O padre Alberto Neto (Souto da Casa, Fundão, 11 de fevereiro de 1931 – Setúbal, 3 de julho de 1987) viveu durante o Estado Novo e assistiu à transição para a democracia em Portugal. Os seus 56 anos de vida foram o retrato de uma complexidade vivida numa época marcada por mudanças nas configurações dos regimes políticos.
Esse intenso período que incluiu o salazarismo, o marcelismo e introduziu a democracia em Portugal, contou com o seu percurso de crítica que se manifestou na atividade pública e que criou um impacte na consciência de muitos católicos. Para a compreensão da sua matiz de pensar e de agir, contributiva para o enformar da história, propomos interrogar a sua experiência crente e militante, mais propriamente a sua ação pastoral e a sua intervenção social e eclesial tendo como fonte as suas homilias proferidas na capela do Rato, depoimentos e bibliografia que nos situarão especialmente no período compreendido entre 1968-1973. Em suma, qual foi a relação entre as motivações religiosas e a sua intervenção cívica? Qual a relação entre a amplitude dos seus campos de ação pastoral e a concretização de uma consciência eclesial pós-Vaticano II?

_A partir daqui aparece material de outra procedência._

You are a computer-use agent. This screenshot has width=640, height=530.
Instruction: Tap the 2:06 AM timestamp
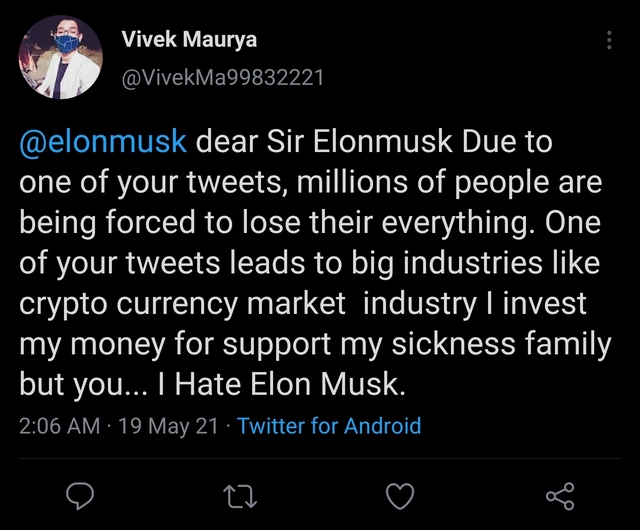pyautogui.click(x=60, y=425)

(…) O Pe. Alberto estava apostado em transformar a liturgia, em «realizar uma obra progressiva de adaptação da liturgia às mentalidades de hoje sem negar o valor de outros tipos de celebração». Por esta opção, recebeu críticas ásperas ao seu trabalho e leria mesmo uma carta de um fiel que se encontrara mal impressionado: «a assembleia tinha o aspeto duma sala preparada para um leilão [… ] chegamos ao Evangelho e de uma vez entrou uma menina de calças e, outra uma que, mostrando atrevidamente as coxas, leu o Santo Evangelho. Revoltei-me. […] Depois vem um cântico que mais se parece com um erótico “yé-yé”»!

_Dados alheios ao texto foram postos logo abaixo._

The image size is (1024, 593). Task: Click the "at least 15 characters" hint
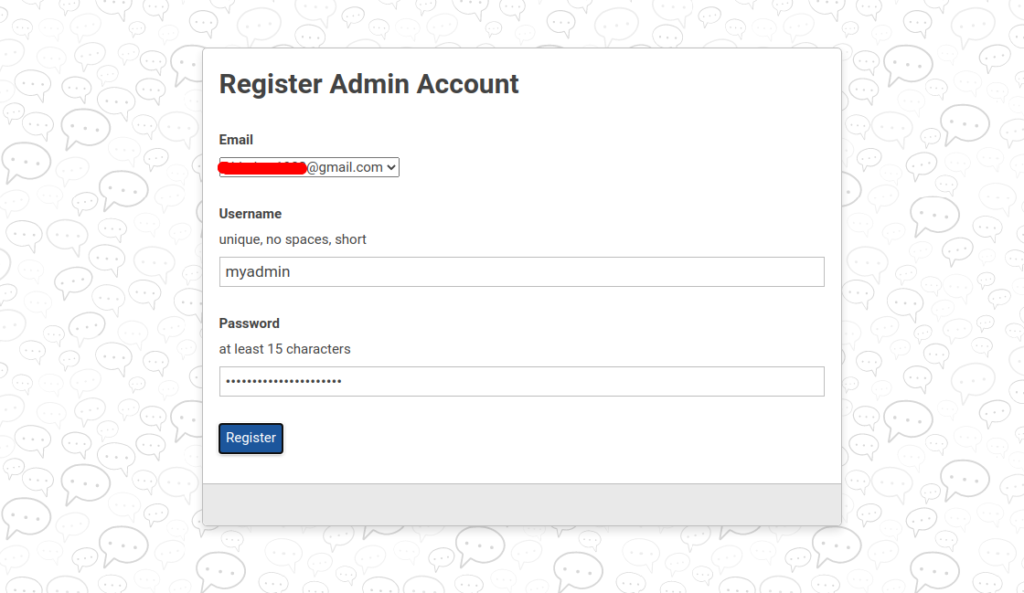pyautogui.click(x=284, y=349)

Este episódio em torno da adaptação da liturgia foi exemplificativo da tensão da gestão institucional entre uma tradição e uma modernidade religiosa, cujo rejuvenescimento das práticas eclesiais não deixava de espelhar já uma opção pela juventude a que o Pe. Alberto exigia, segundo Francisca Cordovil, «a radicalidade de um questionar permanente à vida».
A sua opção pela juventude foi devedora do seu papel de professor, função que acumulou a partir de 1965 com a de assistente da Juventude Escolar Católica (JEC). Esta opção não pretendeu somente evangelizar um meio particular, eventualmente revitalizador de mentalidades e estruturas, mas possibilitar aos jovens uma expressão das suas experiências e expectativas que originassem uma partilha em forma comum de organização da vida quotidiana e de ação no mundo.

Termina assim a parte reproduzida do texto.